:: Task brief ::
Return every line of the records that includes the string "accomplish".

:: Task data ::

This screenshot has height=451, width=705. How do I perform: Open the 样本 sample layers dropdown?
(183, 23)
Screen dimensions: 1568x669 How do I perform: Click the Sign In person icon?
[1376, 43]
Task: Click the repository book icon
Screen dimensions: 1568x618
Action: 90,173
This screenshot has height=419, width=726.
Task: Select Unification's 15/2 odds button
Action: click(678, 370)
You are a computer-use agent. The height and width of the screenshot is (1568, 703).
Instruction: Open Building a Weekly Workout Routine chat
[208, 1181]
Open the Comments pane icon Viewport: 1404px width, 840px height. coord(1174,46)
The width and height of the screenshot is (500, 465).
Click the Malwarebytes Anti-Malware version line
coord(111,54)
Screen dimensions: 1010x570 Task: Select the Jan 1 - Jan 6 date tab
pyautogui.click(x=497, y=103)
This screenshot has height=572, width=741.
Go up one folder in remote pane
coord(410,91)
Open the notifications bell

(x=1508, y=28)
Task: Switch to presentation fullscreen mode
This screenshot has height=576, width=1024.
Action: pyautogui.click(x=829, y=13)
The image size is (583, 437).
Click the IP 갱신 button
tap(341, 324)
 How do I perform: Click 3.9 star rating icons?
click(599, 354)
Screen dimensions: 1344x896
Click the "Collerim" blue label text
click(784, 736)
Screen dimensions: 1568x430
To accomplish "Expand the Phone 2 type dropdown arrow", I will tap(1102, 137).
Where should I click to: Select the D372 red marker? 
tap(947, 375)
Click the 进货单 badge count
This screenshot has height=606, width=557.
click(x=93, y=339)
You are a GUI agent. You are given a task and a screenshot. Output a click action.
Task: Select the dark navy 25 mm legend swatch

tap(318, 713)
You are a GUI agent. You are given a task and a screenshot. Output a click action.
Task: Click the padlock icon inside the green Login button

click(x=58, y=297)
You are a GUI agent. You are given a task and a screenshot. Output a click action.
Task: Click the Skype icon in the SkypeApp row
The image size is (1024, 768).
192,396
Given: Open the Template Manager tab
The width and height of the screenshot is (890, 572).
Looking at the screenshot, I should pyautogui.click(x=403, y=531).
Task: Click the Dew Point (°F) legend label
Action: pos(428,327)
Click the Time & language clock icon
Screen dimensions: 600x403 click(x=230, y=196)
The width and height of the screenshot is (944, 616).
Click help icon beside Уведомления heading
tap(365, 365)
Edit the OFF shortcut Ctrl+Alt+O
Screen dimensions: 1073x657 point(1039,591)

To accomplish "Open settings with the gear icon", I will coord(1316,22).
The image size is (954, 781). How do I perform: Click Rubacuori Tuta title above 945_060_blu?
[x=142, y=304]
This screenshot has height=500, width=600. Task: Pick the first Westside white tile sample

:: Task result ::
To accomplish "Expand the Phone 2 type dropdown arrow", I will tap(1102, 137).
To accomplish "Open settings with the gear icon", I will coord(1316,22).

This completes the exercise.